Records
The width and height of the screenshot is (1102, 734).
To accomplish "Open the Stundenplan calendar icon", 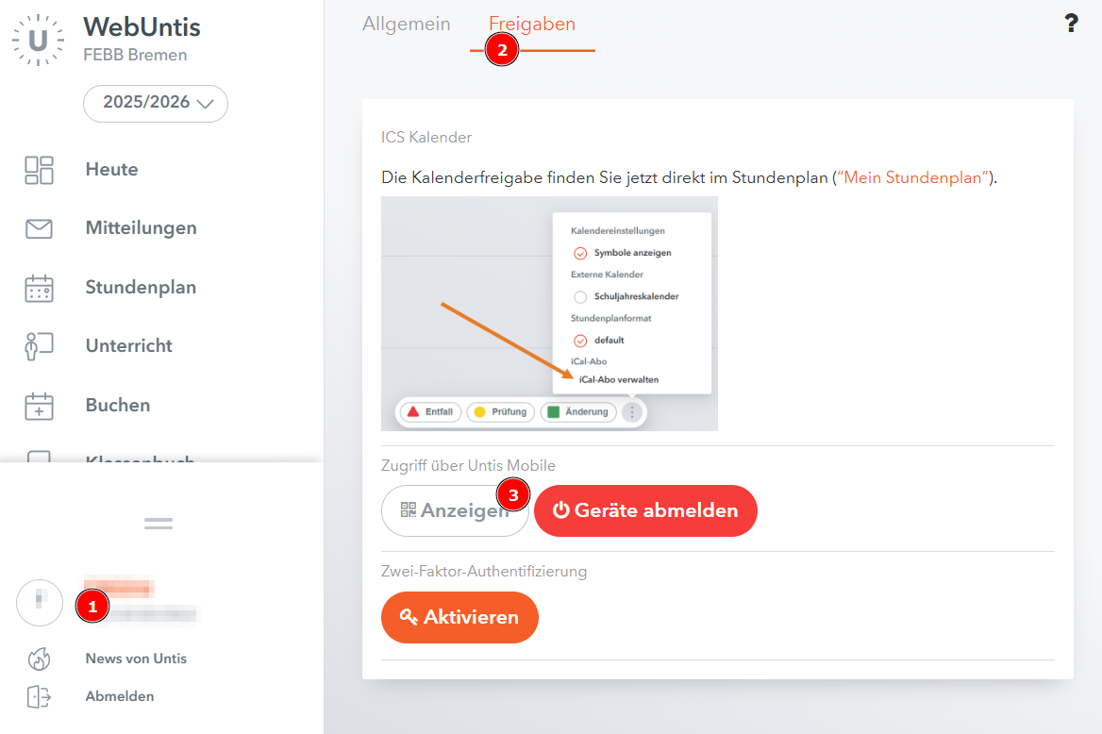I will tap(39, 288).
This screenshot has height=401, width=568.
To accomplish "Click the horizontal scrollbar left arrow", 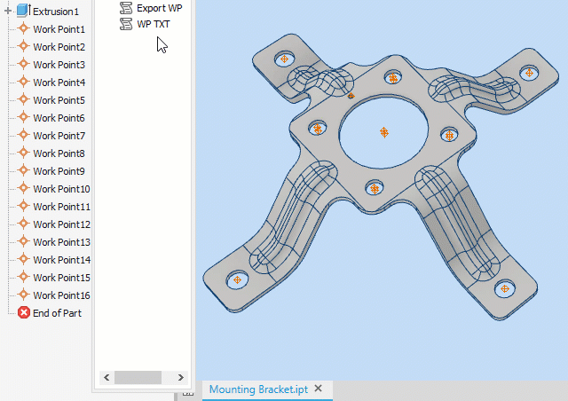I will pyautogui.click(x=107, y=377).
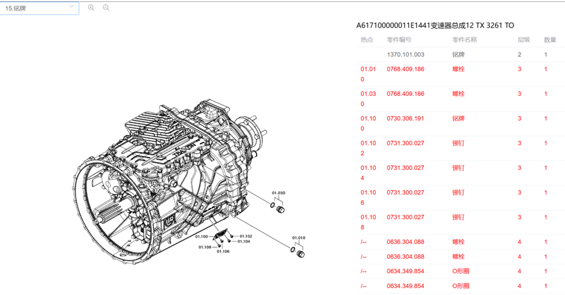
Task: Click the 数量 column header
Action: 550,39
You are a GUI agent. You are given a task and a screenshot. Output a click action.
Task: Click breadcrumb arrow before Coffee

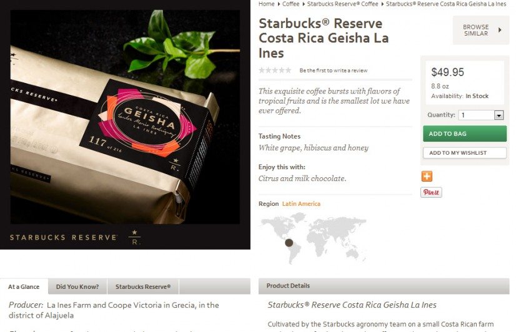(279, 4)

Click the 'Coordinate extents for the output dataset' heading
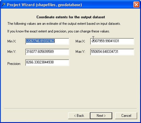click(71, 17)

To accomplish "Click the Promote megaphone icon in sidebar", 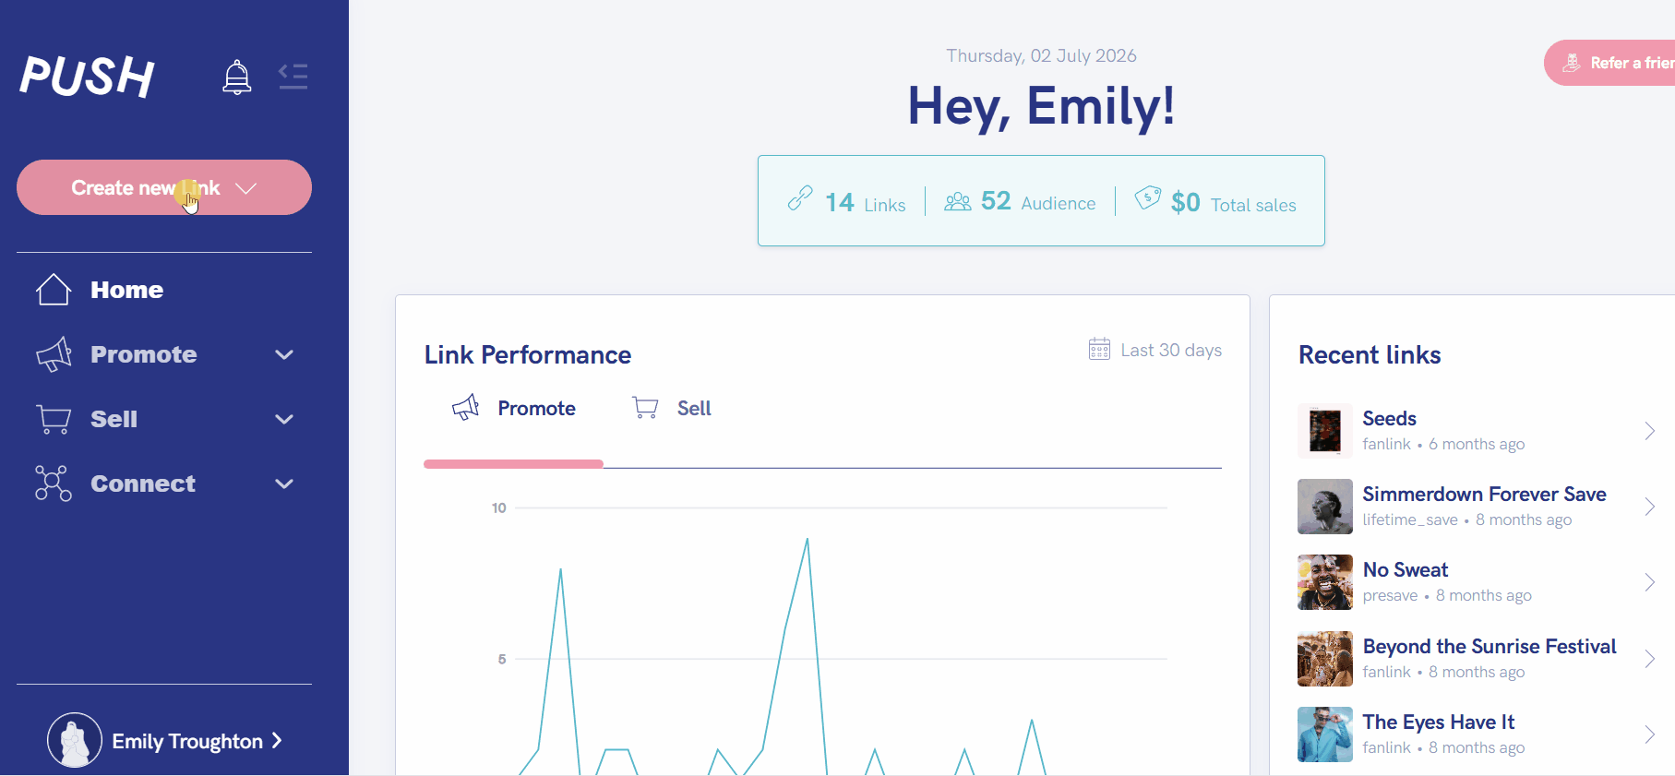I will pos(54,354).
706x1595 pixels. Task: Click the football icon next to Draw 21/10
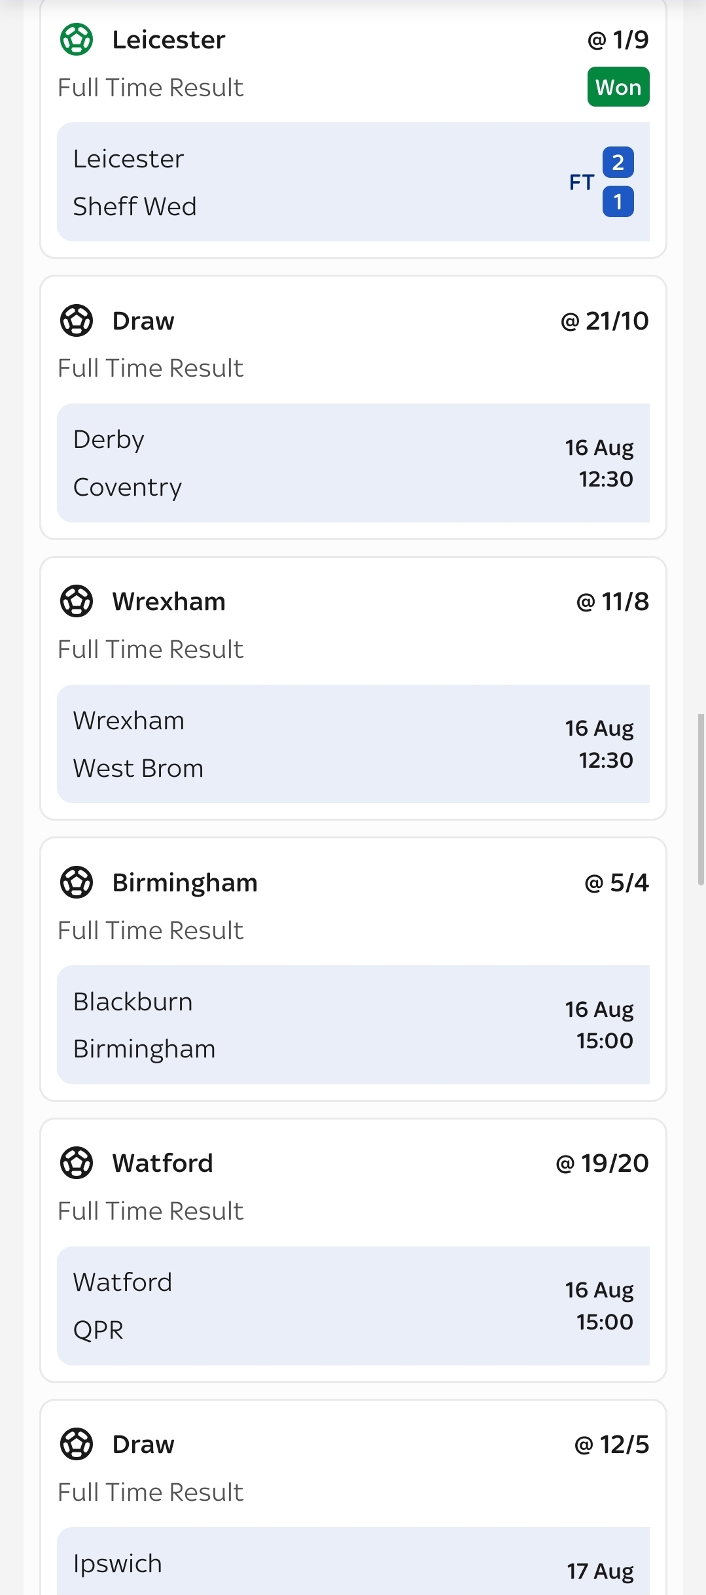77,320
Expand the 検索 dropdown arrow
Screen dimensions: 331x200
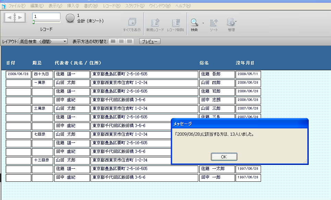coord(203,23)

AIM: Convert the portion of the data from the line containing "Expand the 検索 dropdown arrow" through the end of the data into a numbered list, omitting blank lines. Leave the pictures out of your answer.

SOLUTION TO THIS TASK:
1. Expand the 検索 dropdown arrow
2. Screen dimensions: 331x200
3. coord(203,23)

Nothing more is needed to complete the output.